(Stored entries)
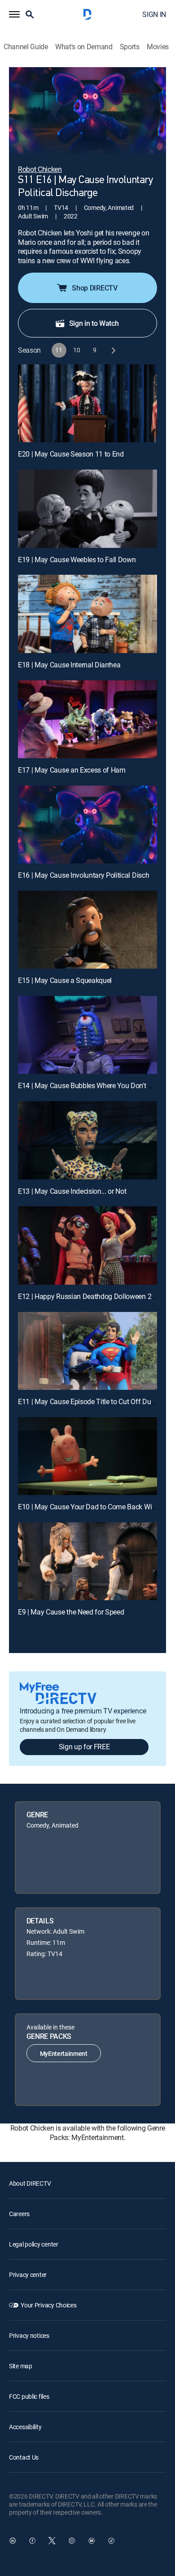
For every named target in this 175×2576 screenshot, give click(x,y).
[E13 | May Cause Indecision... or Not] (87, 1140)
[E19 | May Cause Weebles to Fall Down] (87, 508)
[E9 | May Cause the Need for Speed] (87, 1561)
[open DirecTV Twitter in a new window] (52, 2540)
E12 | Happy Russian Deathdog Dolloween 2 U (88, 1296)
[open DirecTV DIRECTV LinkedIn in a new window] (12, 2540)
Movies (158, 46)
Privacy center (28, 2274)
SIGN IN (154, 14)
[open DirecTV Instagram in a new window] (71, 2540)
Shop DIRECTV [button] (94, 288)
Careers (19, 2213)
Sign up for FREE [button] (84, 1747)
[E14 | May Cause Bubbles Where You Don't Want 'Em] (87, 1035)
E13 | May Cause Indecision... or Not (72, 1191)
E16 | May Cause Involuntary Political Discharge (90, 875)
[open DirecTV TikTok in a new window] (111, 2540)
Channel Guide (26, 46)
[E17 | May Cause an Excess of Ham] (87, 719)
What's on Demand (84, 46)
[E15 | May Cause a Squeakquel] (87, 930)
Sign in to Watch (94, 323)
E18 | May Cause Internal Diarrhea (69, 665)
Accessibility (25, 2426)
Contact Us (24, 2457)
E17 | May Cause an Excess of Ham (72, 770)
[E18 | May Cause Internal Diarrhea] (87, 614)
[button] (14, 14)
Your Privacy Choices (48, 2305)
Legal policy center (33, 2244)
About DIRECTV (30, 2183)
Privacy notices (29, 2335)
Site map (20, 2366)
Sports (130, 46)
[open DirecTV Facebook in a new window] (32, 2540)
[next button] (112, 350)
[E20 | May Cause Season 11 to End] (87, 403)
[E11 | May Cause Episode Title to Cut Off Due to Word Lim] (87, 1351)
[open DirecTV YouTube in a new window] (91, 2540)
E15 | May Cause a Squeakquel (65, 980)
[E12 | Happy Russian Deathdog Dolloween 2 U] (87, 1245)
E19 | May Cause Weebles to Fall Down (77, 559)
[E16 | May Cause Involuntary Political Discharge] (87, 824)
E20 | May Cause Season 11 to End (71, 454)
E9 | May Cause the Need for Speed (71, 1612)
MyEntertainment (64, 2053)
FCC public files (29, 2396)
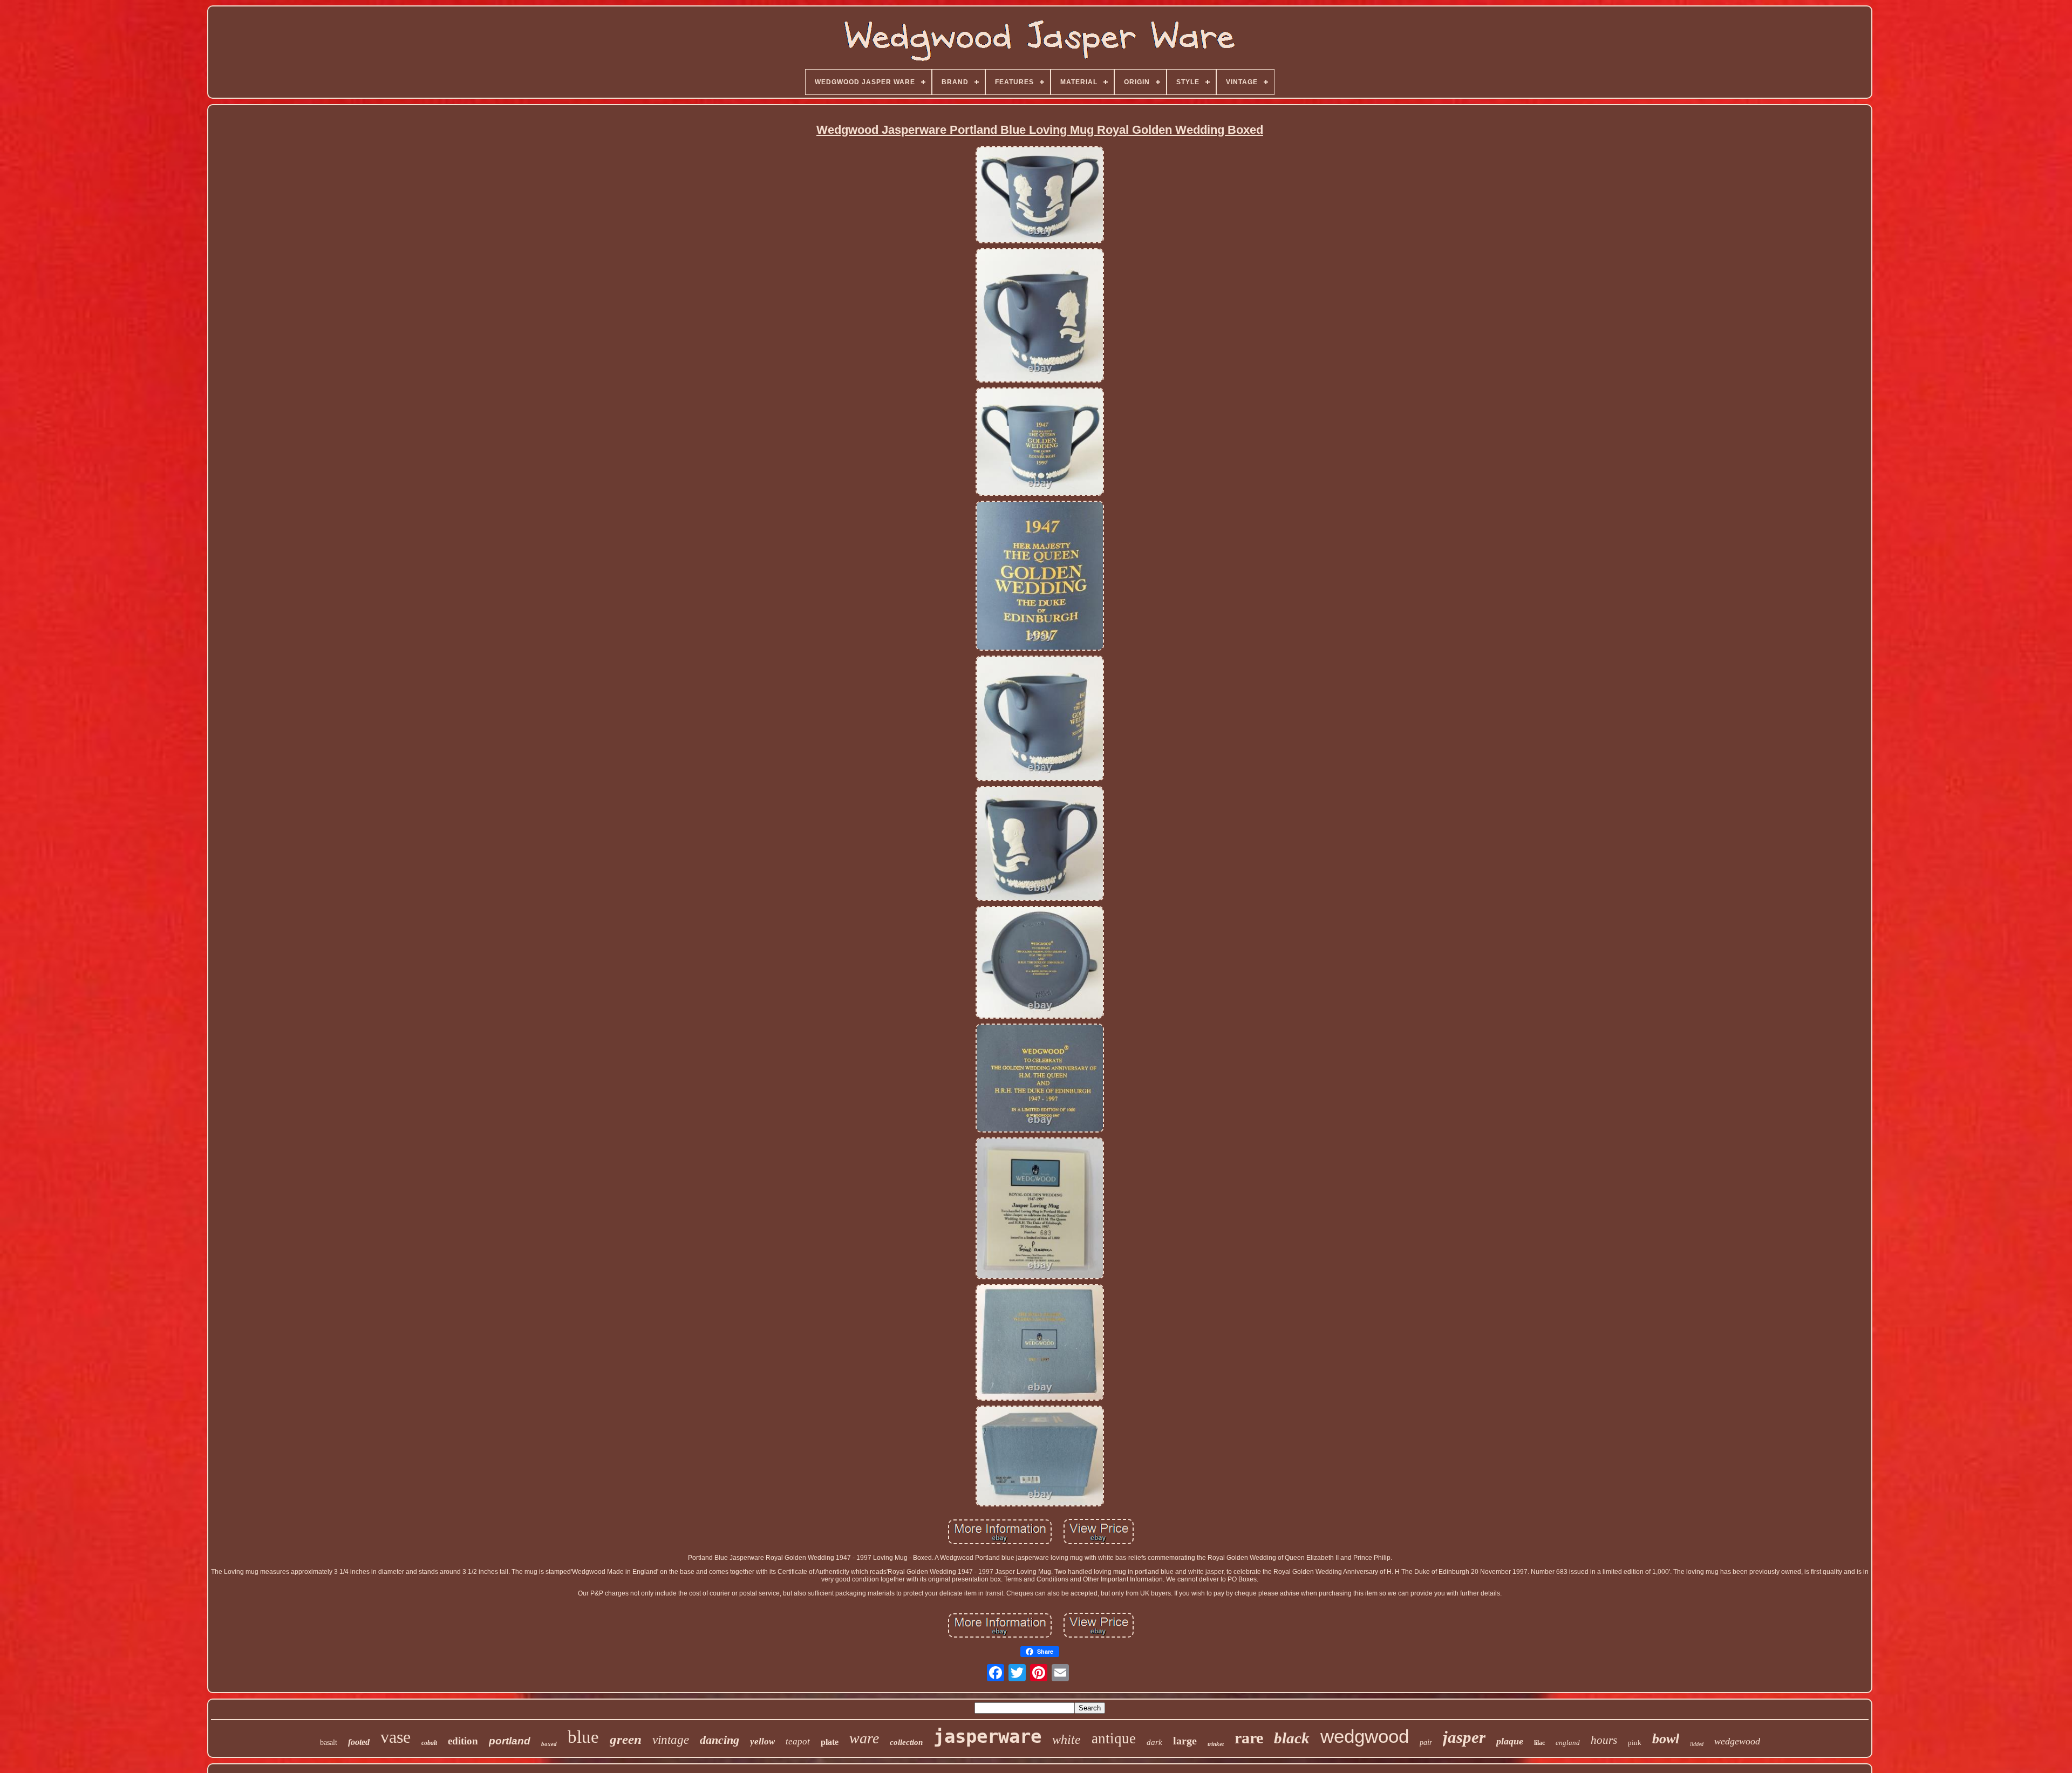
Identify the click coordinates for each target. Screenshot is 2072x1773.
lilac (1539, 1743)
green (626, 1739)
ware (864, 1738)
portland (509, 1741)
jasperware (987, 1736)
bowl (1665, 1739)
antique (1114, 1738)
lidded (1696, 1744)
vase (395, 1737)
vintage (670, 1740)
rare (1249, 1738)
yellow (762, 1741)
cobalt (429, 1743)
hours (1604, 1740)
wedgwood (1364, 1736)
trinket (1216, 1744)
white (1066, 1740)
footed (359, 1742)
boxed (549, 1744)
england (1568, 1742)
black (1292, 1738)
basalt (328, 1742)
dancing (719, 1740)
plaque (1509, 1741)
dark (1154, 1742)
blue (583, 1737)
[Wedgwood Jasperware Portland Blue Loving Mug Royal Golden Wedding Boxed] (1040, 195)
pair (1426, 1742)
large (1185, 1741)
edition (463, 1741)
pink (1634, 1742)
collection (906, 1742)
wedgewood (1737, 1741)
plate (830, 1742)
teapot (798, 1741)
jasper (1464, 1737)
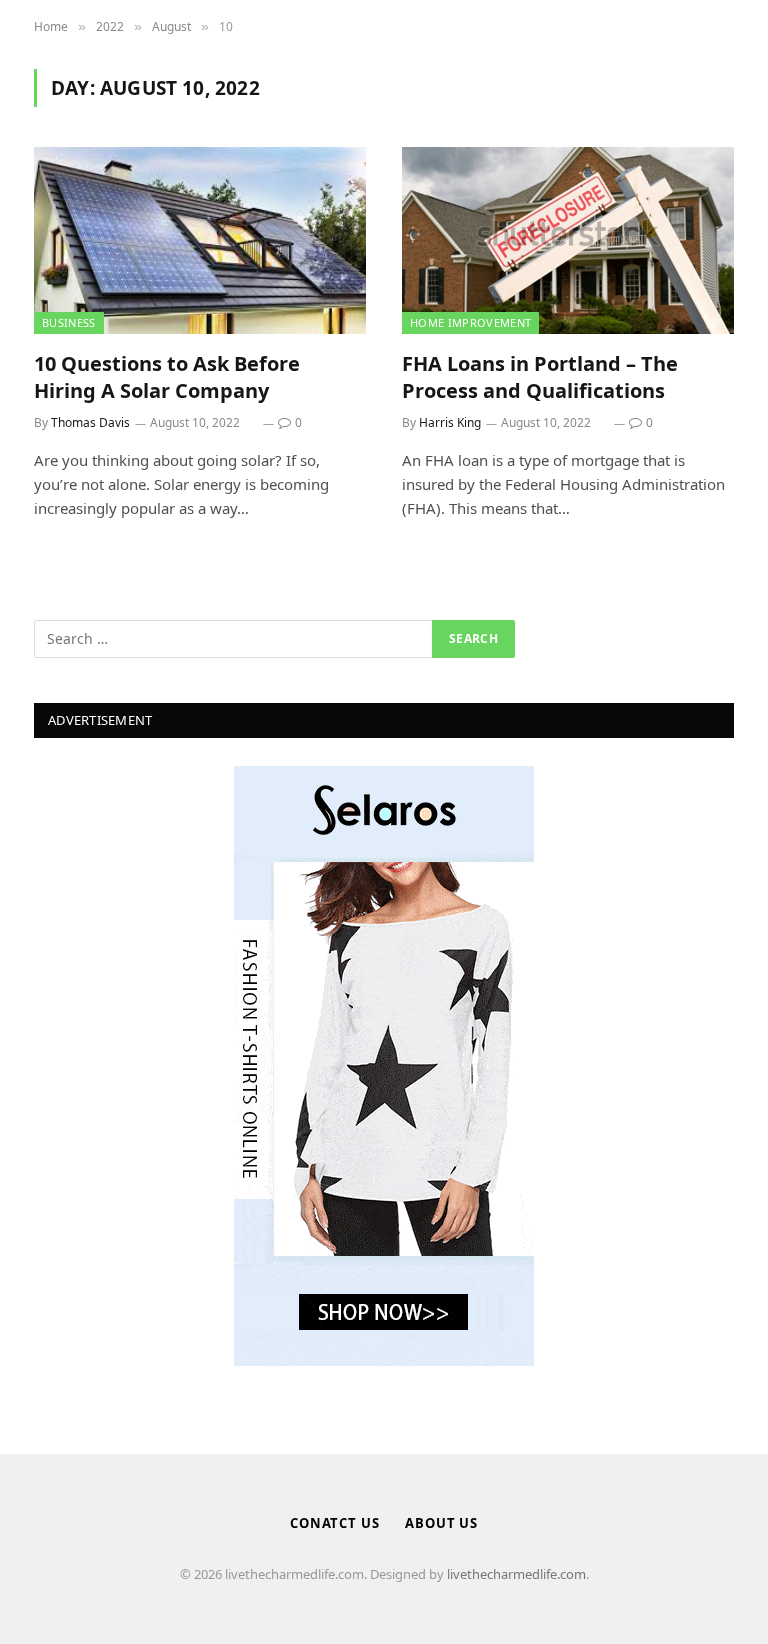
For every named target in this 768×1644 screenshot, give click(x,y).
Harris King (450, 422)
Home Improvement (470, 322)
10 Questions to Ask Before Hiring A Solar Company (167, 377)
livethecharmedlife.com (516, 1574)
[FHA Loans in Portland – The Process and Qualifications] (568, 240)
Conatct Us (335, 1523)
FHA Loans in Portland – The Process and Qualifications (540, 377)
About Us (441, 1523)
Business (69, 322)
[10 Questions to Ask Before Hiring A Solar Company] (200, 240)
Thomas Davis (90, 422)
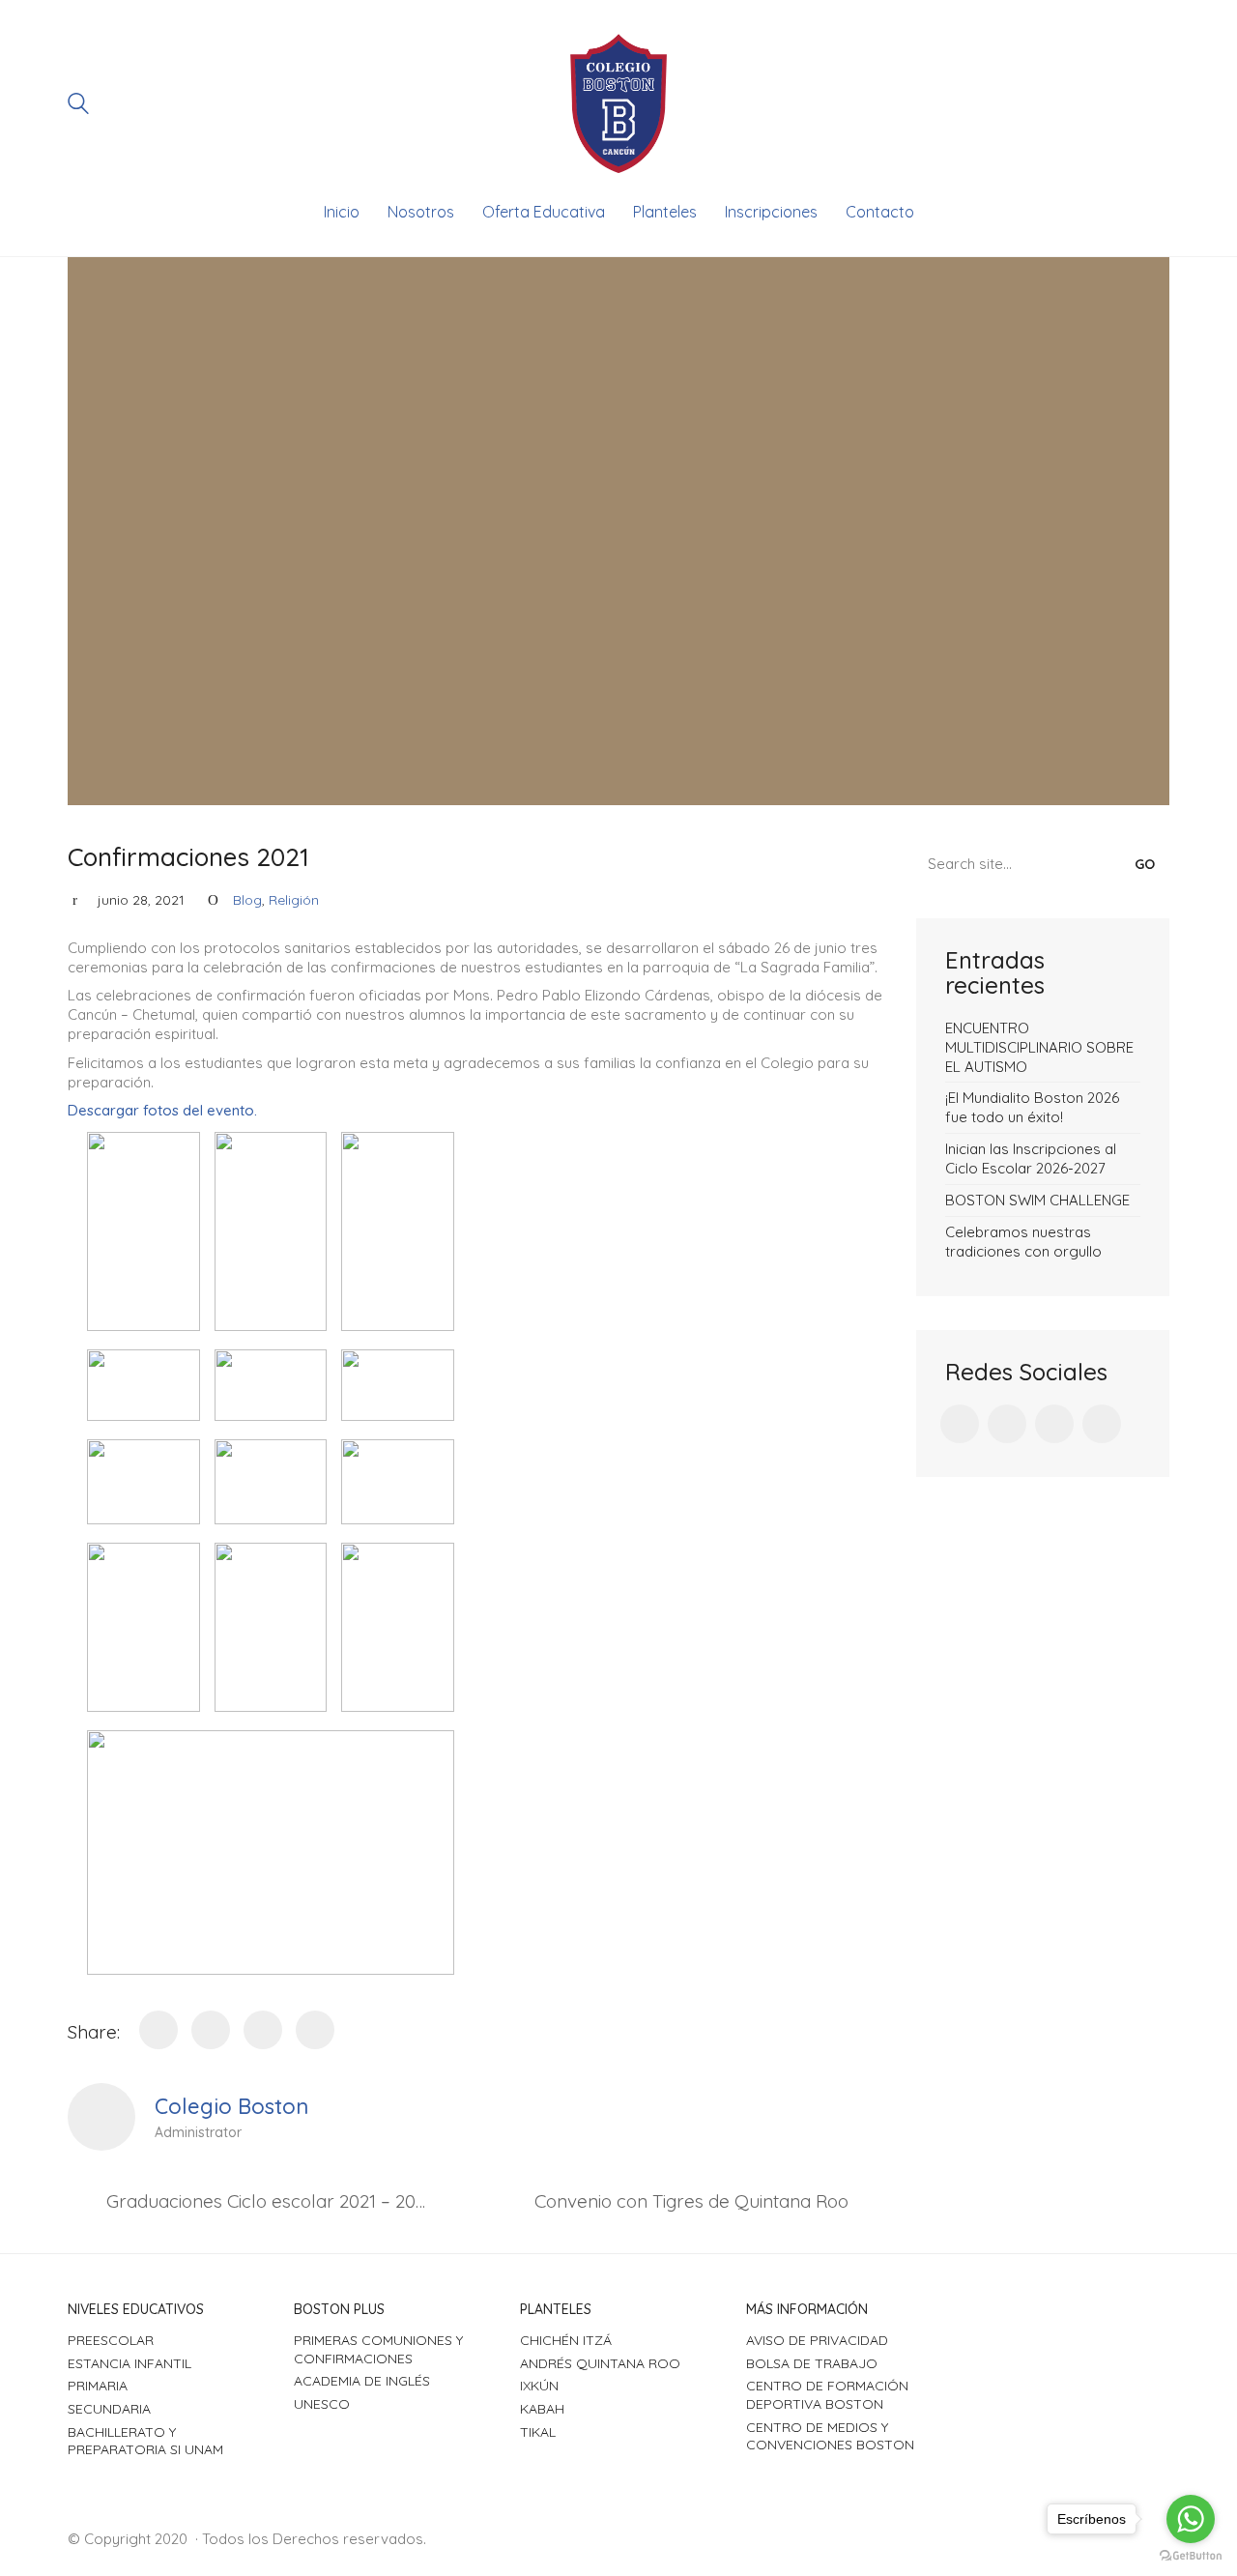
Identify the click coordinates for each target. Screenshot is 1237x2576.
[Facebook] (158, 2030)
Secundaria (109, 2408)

:: Try it ::
Repeat only the lines between the top of the entries above and the line containing "[open DirecTV Twitter", both ends included, without the pictures.

:: Output of the task ::
For every named target in this 175×2576 screenshot, give click(x,y).
[E13 | May Cause Indecision... or Not] (87, 1140)
[E19 | May Cause Weebles to Fall Down] (87, 508)
[E9 | May Cause the Need for Speed] (87, 1561)
[open DirecTV Twitter in a new window] (52, 2540)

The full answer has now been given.